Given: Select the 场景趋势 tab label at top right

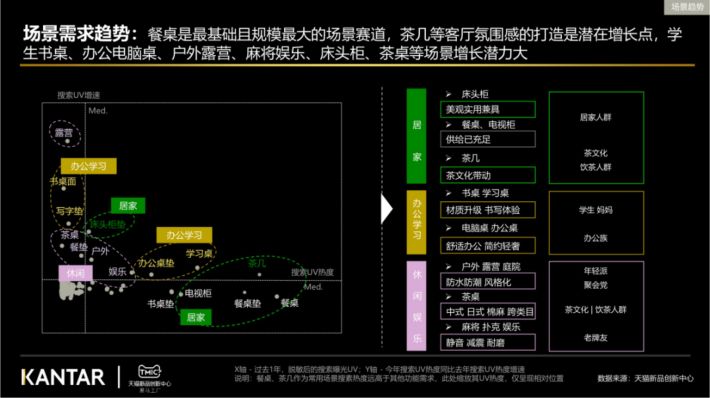Looking at the screenshot, I should [686, 7].
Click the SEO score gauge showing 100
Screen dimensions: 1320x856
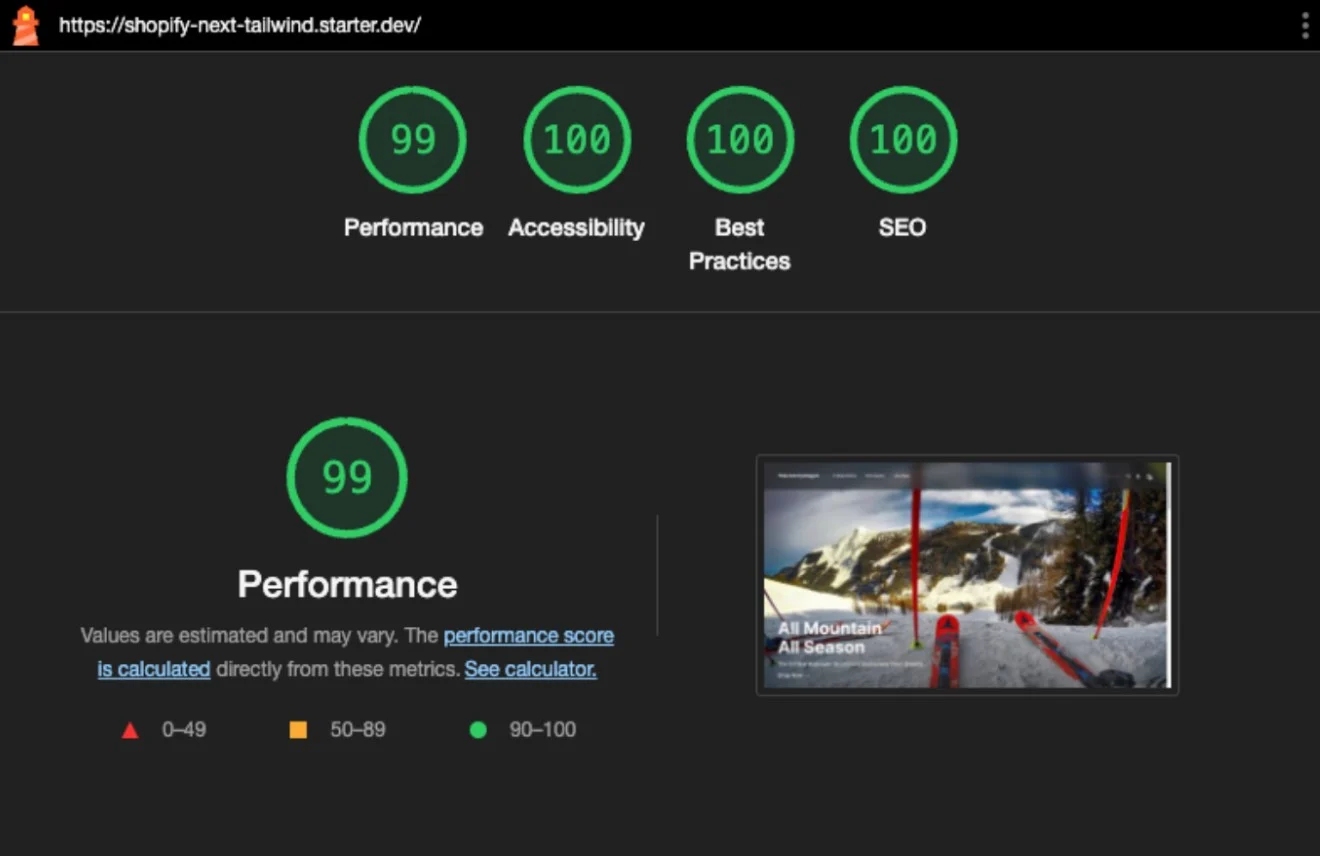click(x=902, y=139)
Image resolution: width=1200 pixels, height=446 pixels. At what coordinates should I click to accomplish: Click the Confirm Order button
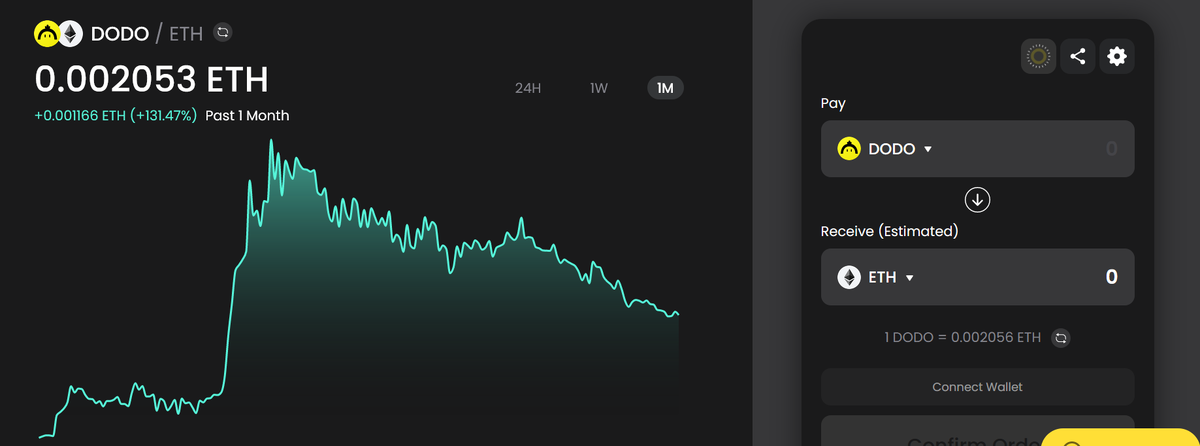977,436
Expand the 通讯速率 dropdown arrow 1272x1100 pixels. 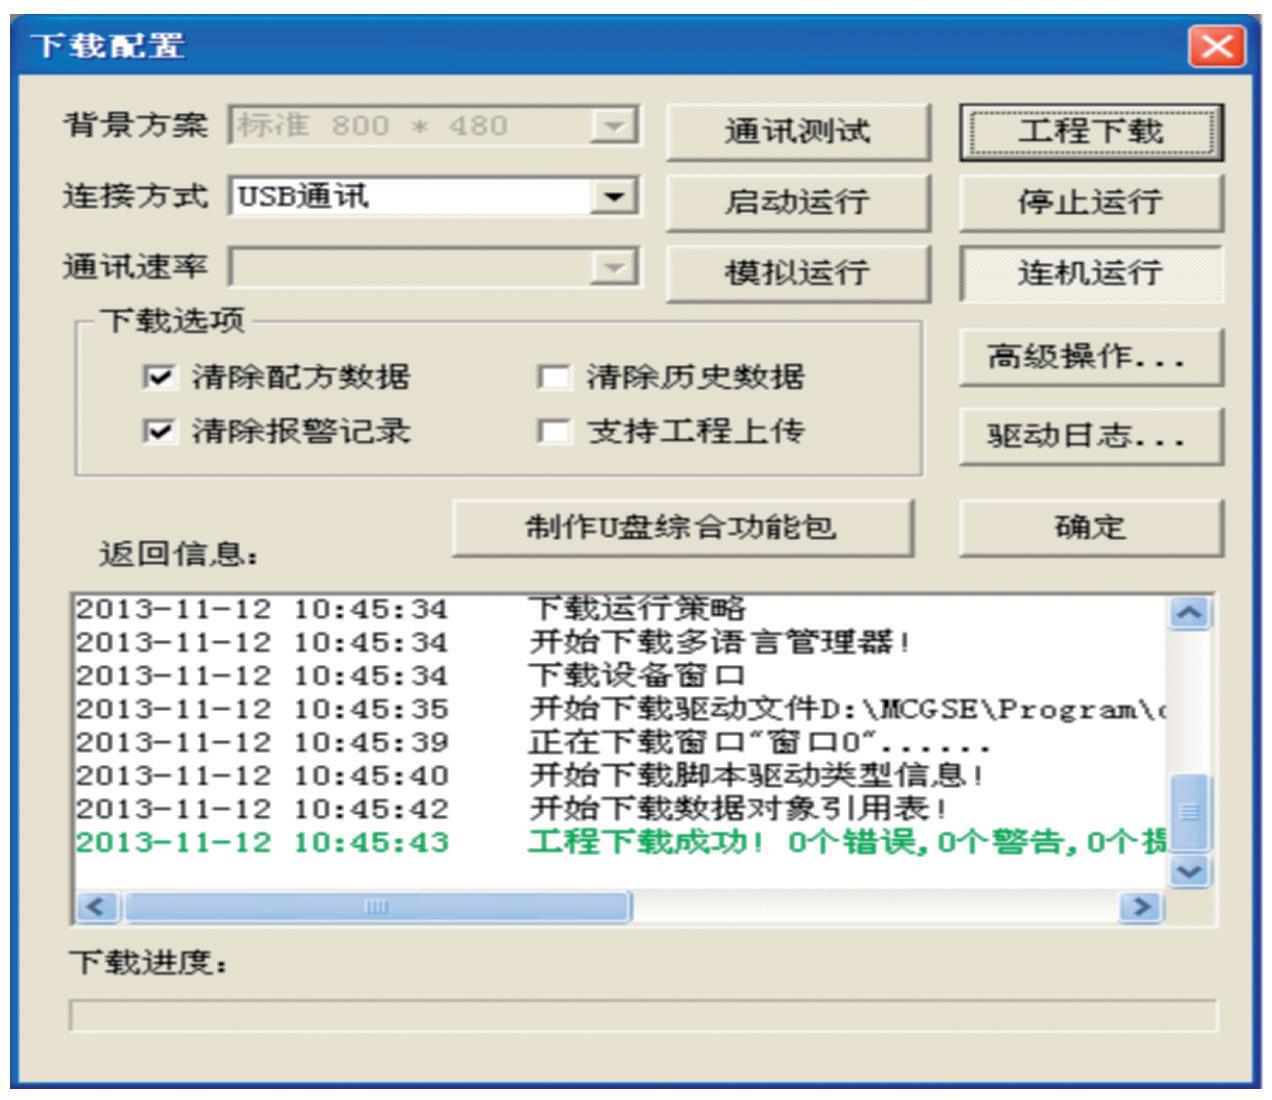[x=613, y=267]
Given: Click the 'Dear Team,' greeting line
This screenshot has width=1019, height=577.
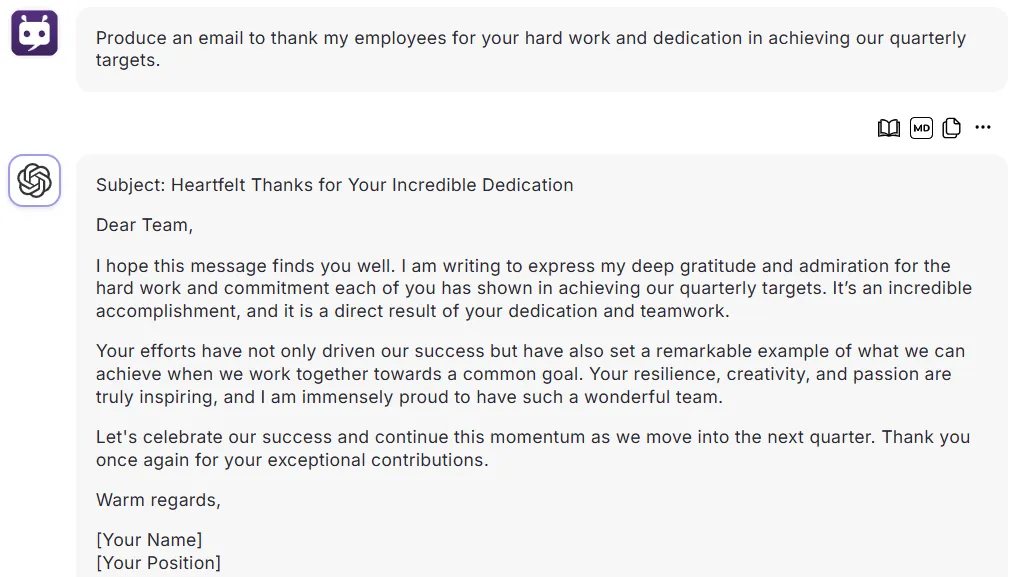Looking at the screenshot, I should (x=144, y=225).
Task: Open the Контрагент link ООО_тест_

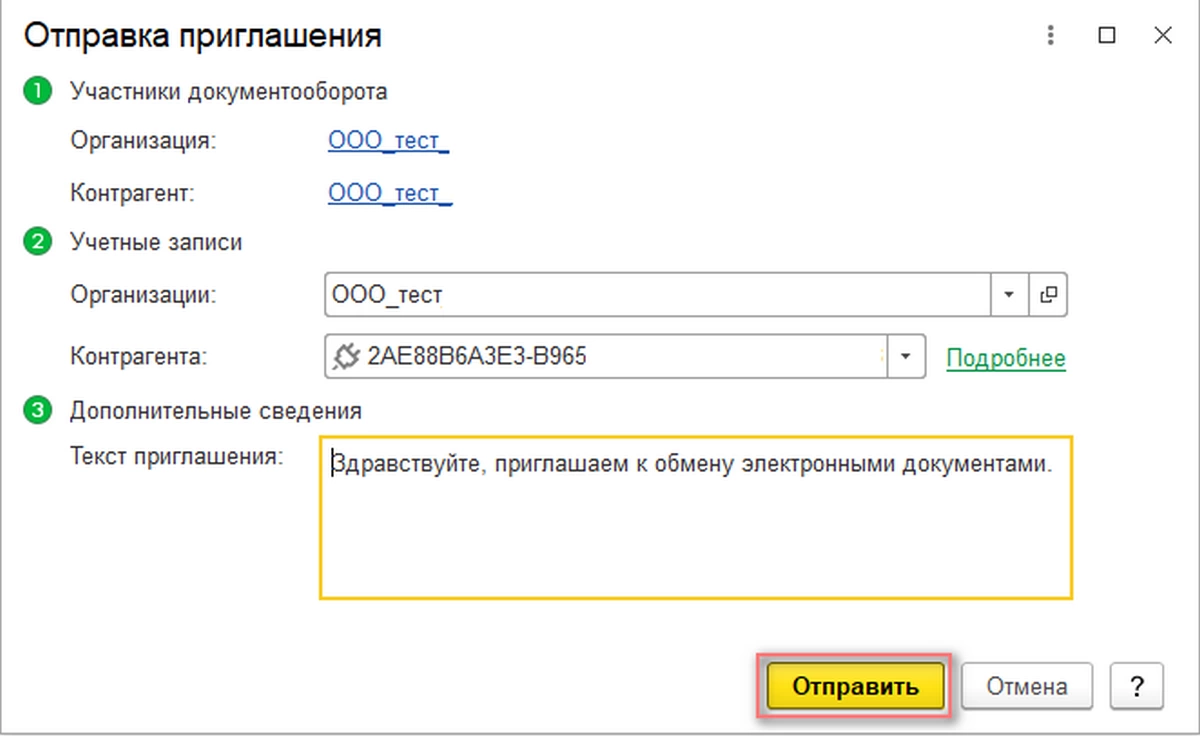Action: click(390, 192)
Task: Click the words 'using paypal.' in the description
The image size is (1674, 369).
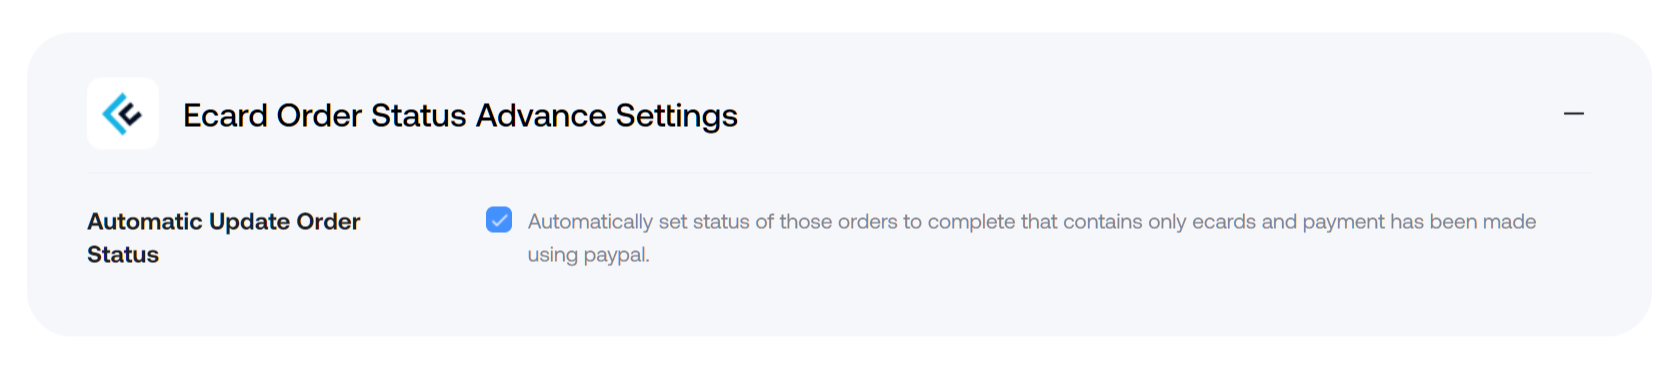Action: (588, 255)

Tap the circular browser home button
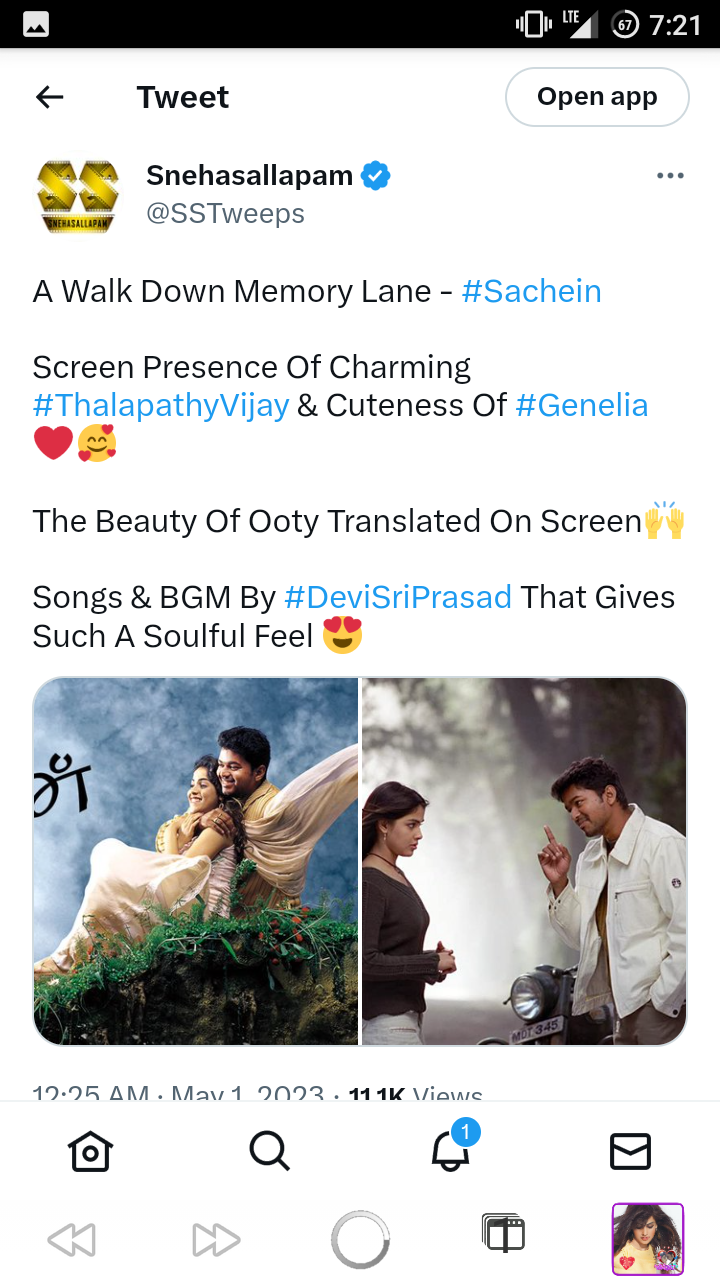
● ● ● ●
• [The task]:
The lines from the one containing "Task: Open the Контрагент link ООО_тест_" through the final line of the data are to be repeated exactly, with both ends included and all pictures left out.

• [The answer]:
Task: Open the Контрагент link ООО_тест_

Action: click(390, 192)
Task: Click the words 'using paypal.' in the description
The image size is (1674, 369).
Action: (588, 255)

Tap the circular browser home button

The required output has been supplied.